The State Department has told a federal court that processing a Republican National Committee demand for documents relating to Hillary Clinton and her aides would take as long as 75 years – and would stretch “generations.”
The department made the argument in a bid to fight the request, just one of several legal battles still unfolding over the former secretary of state’s personal email use.
The RNC had sued the department back in March for the records. The party is seeking years’ worth of emails for top Clinton aides including former chief of staff Cheryl Mills, adviser Jacob Sullivan and Bryan Pagliano, an IT specialist who helped set up Clinton’s server and struck an immunity deal with the Justice Department in the ongoing FBI probe.
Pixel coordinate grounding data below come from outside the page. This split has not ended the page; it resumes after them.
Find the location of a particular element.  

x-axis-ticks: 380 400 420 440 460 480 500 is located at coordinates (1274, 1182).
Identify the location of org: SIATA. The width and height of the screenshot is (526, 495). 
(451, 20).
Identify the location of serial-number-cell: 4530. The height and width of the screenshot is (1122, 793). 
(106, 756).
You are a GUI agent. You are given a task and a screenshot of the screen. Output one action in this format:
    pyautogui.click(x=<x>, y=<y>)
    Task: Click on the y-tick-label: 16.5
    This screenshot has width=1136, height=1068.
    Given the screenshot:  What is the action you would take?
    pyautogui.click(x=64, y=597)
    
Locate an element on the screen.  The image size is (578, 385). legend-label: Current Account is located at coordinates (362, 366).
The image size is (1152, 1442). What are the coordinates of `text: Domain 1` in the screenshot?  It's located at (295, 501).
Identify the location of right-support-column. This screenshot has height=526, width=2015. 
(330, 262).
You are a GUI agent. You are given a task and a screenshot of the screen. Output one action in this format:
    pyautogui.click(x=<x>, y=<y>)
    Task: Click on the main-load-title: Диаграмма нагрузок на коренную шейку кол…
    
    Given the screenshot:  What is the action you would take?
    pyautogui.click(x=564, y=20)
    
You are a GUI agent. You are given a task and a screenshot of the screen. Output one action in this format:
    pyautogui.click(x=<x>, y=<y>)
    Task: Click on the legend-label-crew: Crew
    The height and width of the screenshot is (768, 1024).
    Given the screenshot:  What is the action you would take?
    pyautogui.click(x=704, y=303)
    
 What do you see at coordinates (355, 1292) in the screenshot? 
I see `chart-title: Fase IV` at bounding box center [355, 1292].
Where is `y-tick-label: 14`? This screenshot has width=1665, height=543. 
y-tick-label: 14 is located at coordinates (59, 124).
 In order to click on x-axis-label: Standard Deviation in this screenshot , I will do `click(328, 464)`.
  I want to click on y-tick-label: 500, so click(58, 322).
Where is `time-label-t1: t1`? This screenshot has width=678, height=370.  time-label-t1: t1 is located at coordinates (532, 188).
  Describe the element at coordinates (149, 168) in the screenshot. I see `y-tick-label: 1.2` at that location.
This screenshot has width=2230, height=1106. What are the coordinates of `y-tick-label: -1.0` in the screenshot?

A court filing last Wednesday before the U.S. District Court for the District of Columbia estimated that -- not counting the Pagliano request – processing the records would take 75 years, considering the time it takes to review what would be hundreds of thousands of pages.
“FOIA requests are not supposed to be labored over for generations,” said the court filing, which sought summary judgment on the basis the RNC request was too broad and burdensome.
State Department officials defended the court filing on Tuesday.
Spokesman Mark Toner told Fox News the claim it could take 75 years is “not an outlandish estimation, believe it or not.”
Meanwhile, Pagliano also moved Tuesday to keep his own records under wraps in a separate case.
The ex-staffer who set up Clinton's home email server filed documents under seal in response to a judge's directive that he reveal his immunity arrangement with the Justice Department.
The motion was hidden from public view, and two exhibits were also sealed.
Pagliano last week said he would not testify in an upcoming deposition sought by conservative legal advocacy group Judicial Watch, which has sued for information about Clinton's email server.
In response, U.S. District Judge Emmet Sullivan gave Pagliano until Tuesday evening to file with the court a copy of his immunity agreement.
On another front, the State Department said Tuesday that Clinton’s use of private email was not widely known, further undercutting claims she made as recently as Sunday.
Speaking with ABC News, Clinton said, “Everybody in the department knew that I was emailing from a personal address. Hundreds of people knew it.”
Toner, though, said Tuesday that “really no one among the senior staff had a full and comprehensive knowledge of how much she was using her personal email and if they had, they probably would have done it differently.”
The State Department was responding to questions about the deposition of aide Stephen Mull in a civil lawsuit. Mull, who ran Clinton's office, said he couldn't remember when he first learned about her private email, or why he suggested she get a government email account instead.
Fox News’ Catherine Herridge and The Associated Press contributed to this report.